What you should do: Search the entries below for "accomplish" and copy each matching line.

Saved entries

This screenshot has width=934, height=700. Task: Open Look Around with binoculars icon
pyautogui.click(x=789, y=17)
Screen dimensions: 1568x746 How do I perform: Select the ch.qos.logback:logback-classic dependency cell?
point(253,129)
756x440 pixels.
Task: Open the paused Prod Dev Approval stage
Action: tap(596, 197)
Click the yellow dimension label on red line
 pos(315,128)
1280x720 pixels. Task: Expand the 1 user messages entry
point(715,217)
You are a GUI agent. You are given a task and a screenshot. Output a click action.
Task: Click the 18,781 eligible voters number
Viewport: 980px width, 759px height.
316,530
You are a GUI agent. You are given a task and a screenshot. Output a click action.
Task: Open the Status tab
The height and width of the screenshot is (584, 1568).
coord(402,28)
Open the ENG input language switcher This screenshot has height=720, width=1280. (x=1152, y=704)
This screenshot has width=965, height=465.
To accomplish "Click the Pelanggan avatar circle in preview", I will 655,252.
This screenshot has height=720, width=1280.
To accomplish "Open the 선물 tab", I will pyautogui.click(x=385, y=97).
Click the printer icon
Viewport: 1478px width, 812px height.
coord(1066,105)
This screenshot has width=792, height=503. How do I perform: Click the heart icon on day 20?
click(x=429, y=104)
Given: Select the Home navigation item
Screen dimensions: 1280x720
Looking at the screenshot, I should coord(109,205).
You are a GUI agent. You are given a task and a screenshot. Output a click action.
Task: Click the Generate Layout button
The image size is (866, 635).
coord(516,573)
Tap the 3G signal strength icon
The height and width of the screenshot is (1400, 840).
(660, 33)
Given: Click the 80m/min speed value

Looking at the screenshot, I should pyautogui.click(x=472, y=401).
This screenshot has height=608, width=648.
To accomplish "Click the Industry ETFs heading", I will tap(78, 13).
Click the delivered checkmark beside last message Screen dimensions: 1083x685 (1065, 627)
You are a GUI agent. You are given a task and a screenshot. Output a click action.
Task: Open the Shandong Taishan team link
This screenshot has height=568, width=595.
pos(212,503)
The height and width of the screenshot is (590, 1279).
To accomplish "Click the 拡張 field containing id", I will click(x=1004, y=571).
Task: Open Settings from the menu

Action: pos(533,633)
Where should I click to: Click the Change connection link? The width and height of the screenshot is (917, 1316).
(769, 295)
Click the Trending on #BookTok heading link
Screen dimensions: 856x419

Task answer:
To accomplish "Click the Pelanggan avatar circle in preview", I will 655,252.
To accomplish "Open the 선물 tab", I will pyautogui.click(x=385, y=97).
To accomplish "Click the Industry ETFs heading", I will tap(78, 13).
To accomplish "Click the 拡張 field containing id", I will click(x=1004, y=571).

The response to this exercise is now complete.